HCM City seeks to promote technology transfer from universities | Society

HCM City seeks to promote technology transfer from universities hinh anh 1Huynh Kim Tuoc, managing director of the Saigon Innovation Hub (SiHub) Start-up Support Center of the HCM City Department of Science and Technology, speaks at the event. (Photo: VNA)

City HCM (VNA) – Huynh Kim Tuoc, General Manager of the Saigon Innovation Hub (SiHub) Start-up Support Center under the HCM City Department of Science and Technology, stated that Vietnam has huge potential for technology development and transfer thanks to its highly qualified experts and intellectuals with rich experience in this field, especially young and talented. human Resources in the universities

Tuoc said that at a recent workshop in Ho Chi Minh City on promoting the establishment of technology transfer offices (TTOs) in universities, which was co-organized by SiHub, Australia’s University of Technology Sydney (UTS) and Singapore’s leading incubator fund, Expara.

The workshop attracted a large number of domestic and foreign experts, and university representatives from southern provinces and cities to exchange, discuss, and evaluate the current situation, advantages, difficulties, and challenges, as well as propose models and effective solutions that bring benefits. practices of establishing technology transfer offices in universities.

For the past 50 years, Vietnam has focused its resources on training and research, but has not developed the commercialization of research and inventions.

SiHub now has about 300,000 technology research projects at universities across the country and a network of 100,000 technology companies based around the world, Tuoc said.
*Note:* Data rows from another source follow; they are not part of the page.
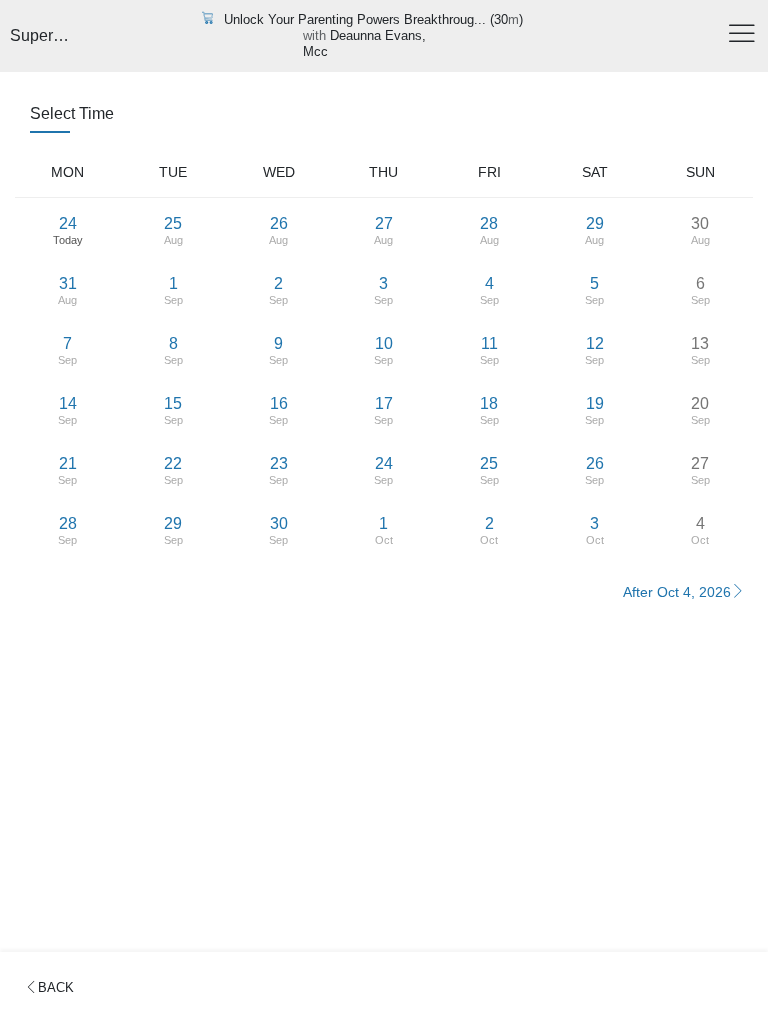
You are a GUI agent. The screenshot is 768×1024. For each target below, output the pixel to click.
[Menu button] (742, 36)
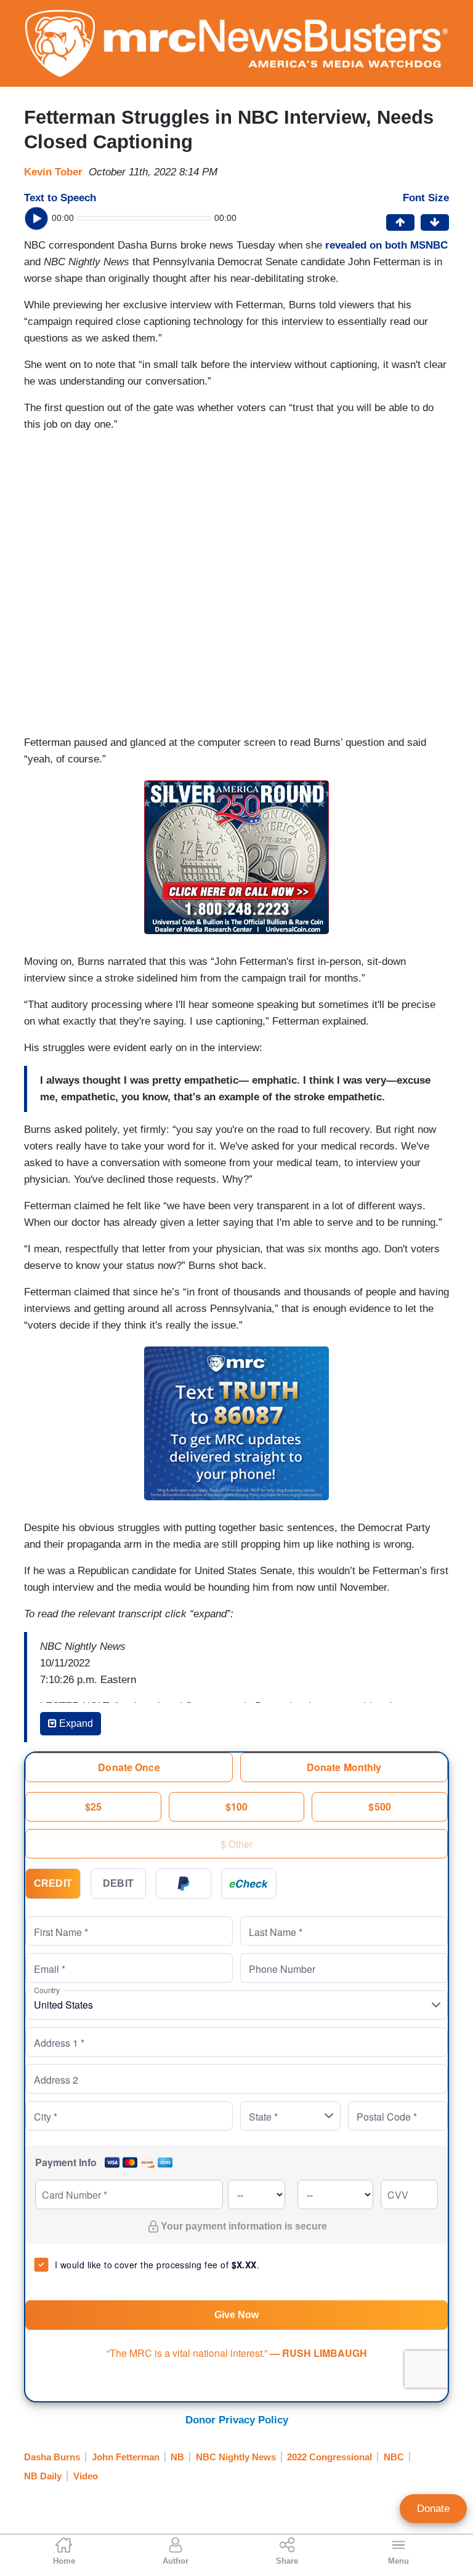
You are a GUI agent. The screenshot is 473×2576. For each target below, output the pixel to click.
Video (85, 2476)
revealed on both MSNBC (386, 245)
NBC (394, 2457)
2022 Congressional (329, 2457)
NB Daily (43, 2476)
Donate (433, 2508)
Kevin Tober (53, 172)
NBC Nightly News (236, 2457)
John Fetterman (126, 2457)
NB (177, 2457)
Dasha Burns (52, 2457)
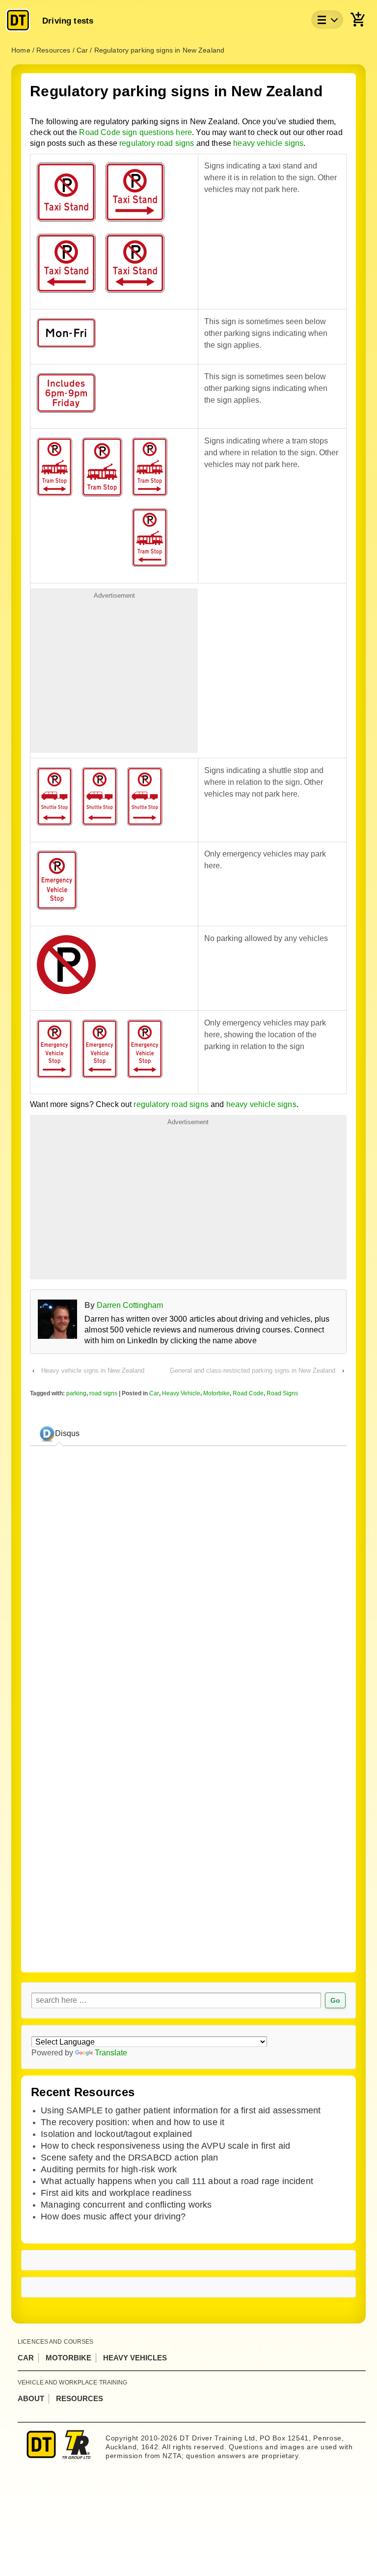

“It is expected that in the future the commercialization of the inventions and products of the country’s universities will be developed,” he said.

The center focuses on promoting the development of existing potential in technology development in universities, he said.

It is to choose universities to consult, build processes and organize devices to establish technology transfer in order to commercialize research and inventions that provide economic value.

Douglas Abrams, founder and CEO of Expara, said Vietnam has great potential for high-quality human resources and entrepreneurship that can contribute significantly to the country’s technological development.

The intellectual assets of universities and research institutes are the basis for supporting start-ups, he said.

“The role of universities is to connect potential ideas, build strong teams and engage with companies to successfully carry out commercialization,” he said.

UTS’s Nguyen Diep said the university’s technology transfer model is being implemented by many partners.

“The number of inventions from universities in Vietnam is still very low compared to universities in Thailand and Singapore, but they have a lot of potential,” he said.

The experts pointed out many challenges of technology transfer and commercialization, such as the science and technology ecosystem not having a clear orientation, with low connectivity and interaction.

They agreed that local universities should be more active in participating in technology transfer activities, promote both the quantity and quality of inventions, and build a technology transfer ecosystem with the participation of companies.

It also needs to improve the legal framework, develop technical and financial infrastructure, and promote creativity and innovation capacity, management capacity and investment in universities, they said.

Many successful university research commercialization models were presented at the workshop, such as TNG Holdings Vietnam’s TTO and Saigon High-Tech Park’s High-Tech Business Incubation Center.

On this occasion, SiHub, UTS, Expara and universities in the southern region signed cooperation agreements to promote technology transfer activities in the coming years./.